A group of us were scheduled to fly home on the same day and everyone except me was going to Utah/Idaho/Arizona on the same flight while I was going to Germany on a separate flight, about 4 hours later. After the other missionaries departed my MP looked at his watch and asked if I could be trusted to be alone alone at the airport and to get myself on my plane. I responeded affirmatively and he said some nice things about me, gave me a hug, and left.
I only had about an hour to myself because a couple of families I worked with came to airport to see me off. It was different and more pleasant to be alone with the families instead of with a companion. I made the plane just fine, but ended up sitting near a local who was also a swimmer for the University of Alabama and when he realized I am American yakked and yakked when I wanted to be left alone to watch South Africa fade away as the plane climbed through take off.
Ron and Ben S. I heard that the no soccer rule came from somebody breaking a member kid’s leg or something to that effect.
As to burning ties/pants/suits we didn’t have a rule about it but we did end up with an elder in the hospital for a few weeks after he decided that pants were best burned in situ.
Ben S. Funny you should mention that. Your train trip from Mulhouse to Toucoing was really freaking long. Couple that with the fact that Shaw left Really early in the morning and I was a basket case sitting in that tiny apartment alone. Finally I couldn’t take it any more and I walked down to the Aldi. Probably to get something with sugar in it after being deprived for so long. (my first companion wouldn’t let me eat any refined sugar)

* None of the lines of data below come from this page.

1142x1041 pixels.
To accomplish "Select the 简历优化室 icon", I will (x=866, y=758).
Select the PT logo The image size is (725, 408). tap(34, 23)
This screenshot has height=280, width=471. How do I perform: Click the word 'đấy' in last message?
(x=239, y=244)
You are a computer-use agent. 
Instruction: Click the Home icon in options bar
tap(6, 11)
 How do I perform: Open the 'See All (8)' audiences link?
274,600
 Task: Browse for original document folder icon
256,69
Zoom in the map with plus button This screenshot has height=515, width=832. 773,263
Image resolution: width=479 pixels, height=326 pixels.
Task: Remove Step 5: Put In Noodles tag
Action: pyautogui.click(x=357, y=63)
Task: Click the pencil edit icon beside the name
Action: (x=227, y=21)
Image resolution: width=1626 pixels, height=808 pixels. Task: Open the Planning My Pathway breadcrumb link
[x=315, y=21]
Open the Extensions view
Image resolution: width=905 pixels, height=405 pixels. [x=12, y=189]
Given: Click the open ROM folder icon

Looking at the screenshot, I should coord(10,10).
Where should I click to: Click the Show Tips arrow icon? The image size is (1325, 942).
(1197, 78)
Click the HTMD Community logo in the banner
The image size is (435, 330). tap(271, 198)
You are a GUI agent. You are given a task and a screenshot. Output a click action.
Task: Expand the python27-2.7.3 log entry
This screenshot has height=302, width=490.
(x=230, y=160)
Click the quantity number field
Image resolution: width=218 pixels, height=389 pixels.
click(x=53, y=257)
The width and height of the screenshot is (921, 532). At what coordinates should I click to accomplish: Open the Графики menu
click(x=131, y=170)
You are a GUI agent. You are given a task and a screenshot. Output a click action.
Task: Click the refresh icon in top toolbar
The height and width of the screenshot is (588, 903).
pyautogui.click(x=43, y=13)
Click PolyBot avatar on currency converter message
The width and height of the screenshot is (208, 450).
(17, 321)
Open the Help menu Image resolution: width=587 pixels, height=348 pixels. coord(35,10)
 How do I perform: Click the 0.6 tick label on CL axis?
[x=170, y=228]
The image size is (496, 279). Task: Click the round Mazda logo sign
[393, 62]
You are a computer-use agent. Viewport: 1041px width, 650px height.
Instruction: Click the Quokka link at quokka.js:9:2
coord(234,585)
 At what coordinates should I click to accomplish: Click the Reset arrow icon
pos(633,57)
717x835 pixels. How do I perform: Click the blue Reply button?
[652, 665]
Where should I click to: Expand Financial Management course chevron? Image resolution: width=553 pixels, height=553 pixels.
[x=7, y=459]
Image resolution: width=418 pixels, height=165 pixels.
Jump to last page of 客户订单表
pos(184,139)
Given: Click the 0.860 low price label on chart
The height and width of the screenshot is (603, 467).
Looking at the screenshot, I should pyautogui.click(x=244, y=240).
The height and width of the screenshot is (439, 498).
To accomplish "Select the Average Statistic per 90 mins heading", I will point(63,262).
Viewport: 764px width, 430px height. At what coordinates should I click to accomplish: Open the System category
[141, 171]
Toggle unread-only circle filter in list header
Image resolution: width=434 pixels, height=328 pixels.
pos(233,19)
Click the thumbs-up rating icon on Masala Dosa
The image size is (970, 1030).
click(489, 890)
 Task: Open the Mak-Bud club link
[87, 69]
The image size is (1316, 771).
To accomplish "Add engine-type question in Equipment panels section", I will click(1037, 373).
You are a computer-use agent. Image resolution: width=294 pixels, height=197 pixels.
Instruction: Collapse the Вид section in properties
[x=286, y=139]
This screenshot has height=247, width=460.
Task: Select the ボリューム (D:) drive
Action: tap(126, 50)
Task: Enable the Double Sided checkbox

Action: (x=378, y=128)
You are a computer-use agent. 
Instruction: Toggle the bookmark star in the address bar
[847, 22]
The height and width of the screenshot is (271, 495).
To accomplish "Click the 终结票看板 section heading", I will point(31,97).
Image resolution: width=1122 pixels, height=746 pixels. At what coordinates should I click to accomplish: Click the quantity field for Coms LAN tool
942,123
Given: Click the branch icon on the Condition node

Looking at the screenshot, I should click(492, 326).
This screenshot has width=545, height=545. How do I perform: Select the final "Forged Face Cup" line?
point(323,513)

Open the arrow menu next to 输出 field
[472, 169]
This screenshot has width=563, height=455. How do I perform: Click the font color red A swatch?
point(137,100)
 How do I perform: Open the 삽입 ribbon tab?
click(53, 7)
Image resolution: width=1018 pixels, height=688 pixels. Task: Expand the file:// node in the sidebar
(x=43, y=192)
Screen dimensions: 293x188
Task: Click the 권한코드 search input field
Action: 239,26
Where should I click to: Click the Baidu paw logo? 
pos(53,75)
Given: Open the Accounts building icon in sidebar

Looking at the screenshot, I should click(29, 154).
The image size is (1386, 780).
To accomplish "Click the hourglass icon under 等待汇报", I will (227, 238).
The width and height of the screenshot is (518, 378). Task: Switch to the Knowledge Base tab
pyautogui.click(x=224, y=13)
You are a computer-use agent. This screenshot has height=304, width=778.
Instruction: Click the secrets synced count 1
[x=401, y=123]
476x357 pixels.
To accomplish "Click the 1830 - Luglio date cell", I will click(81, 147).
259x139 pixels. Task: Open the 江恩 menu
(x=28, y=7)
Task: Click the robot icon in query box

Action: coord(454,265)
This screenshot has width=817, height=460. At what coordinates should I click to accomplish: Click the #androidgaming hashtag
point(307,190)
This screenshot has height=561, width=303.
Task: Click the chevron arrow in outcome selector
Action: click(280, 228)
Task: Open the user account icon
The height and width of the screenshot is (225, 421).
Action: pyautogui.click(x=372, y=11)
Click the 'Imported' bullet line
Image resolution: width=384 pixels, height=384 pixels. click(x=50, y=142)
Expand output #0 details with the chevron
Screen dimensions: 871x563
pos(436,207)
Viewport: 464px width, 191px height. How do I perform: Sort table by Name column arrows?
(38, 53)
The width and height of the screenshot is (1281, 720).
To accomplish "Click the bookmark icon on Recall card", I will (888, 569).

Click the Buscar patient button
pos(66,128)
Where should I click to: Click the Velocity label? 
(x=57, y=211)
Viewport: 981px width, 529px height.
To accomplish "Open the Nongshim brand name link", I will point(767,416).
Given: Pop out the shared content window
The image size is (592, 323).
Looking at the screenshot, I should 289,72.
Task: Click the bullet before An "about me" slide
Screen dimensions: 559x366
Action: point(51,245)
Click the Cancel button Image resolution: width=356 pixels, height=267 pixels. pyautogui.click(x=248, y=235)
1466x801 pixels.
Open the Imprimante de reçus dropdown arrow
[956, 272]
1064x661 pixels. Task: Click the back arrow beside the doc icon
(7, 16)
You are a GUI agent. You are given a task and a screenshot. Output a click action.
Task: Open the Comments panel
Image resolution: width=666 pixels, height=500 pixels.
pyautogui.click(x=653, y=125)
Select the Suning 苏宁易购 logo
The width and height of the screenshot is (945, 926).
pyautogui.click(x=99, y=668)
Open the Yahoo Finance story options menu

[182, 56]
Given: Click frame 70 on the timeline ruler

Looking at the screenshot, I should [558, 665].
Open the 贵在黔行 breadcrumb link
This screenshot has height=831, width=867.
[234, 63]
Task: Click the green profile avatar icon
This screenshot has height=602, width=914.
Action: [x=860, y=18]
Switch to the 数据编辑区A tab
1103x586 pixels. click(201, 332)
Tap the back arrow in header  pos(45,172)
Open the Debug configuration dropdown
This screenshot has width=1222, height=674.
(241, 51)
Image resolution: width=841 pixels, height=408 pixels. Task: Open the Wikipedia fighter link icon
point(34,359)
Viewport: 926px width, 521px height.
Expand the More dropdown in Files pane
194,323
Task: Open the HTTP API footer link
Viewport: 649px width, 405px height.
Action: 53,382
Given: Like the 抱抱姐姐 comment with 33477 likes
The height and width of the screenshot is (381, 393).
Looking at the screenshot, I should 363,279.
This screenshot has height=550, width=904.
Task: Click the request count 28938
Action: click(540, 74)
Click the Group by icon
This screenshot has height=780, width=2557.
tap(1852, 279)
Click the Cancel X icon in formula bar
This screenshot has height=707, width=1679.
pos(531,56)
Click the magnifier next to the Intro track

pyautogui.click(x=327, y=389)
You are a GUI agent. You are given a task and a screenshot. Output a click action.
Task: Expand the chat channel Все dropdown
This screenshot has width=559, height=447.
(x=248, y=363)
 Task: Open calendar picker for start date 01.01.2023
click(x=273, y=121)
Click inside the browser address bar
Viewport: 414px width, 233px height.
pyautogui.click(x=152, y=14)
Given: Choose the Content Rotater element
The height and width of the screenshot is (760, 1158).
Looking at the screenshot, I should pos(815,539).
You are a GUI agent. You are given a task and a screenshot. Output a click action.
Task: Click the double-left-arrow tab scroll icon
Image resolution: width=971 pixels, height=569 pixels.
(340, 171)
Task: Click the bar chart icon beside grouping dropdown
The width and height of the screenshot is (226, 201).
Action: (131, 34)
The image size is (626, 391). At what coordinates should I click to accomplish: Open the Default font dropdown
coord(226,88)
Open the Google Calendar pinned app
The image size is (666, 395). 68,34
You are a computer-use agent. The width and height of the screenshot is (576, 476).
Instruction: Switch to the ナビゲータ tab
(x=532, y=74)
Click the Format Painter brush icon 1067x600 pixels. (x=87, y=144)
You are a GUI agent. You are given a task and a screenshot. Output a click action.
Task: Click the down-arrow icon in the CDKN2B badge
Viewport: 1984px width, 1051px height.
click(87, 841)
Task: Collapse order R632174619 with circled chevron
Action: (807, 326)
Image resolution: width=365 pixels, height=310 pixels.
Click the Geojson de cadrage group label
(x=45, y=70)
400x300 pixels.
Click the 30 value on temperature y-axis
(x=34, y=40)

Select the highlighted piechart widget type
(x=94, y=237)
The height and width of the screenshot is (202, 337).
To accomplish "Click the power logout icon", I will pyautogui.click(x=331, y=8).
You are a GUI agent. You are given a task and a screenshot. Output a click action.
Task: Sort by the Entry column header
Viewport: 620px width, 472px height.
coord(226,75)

Being a missionary story, some member saw me and had a nice old freakout about me being out alone. I explained that since I didn’t currently have a companion, I wasn’t technically without mine.
Now in retrospect I’m surprised that we never saw a “Missionaries do not go to Aldi alone on transfer day.”
rule.
Do you ever make it to Utah Ben?
132, are you a Belgium Bruxelles alum?
Thank you all for such a lively discussion; I’ve been laughing and crying at the same time, remembering the “ginormous” change between our former military attache mission president to the Idaho potato farmer mission president in my mission (Peru, 1982-1983). I really do feel sorry for the MP’s for this huge scout camp they have to run, but I feel even more sorry for the often more mature sister missionaries who have to put up with all this kind of crap because of the interplay between the MP and the immature elders. So, I married one of the sister missionaries!
Oh yeah, I forgot…we were told not to refer to members, elders, sisters, investigators…etc as “studs”.
Ron. Yes, former Belgium Brussels alum, 99-2000, showed up in Nancy a few months after Ben S. left (if I remember my mission legends correctly).
Each month at zone conference our president added an additional 20-30 rules. This eventually culminated into something known as the Celestial Missionary Worksheet which consisted of a hundred or so rules in 6pt type with grids to check off if you obeyed the rule. If all were obeyed for a certain time period you were able to wear a lapel pin of the Temple to denote your excellent qualifications as a missionary.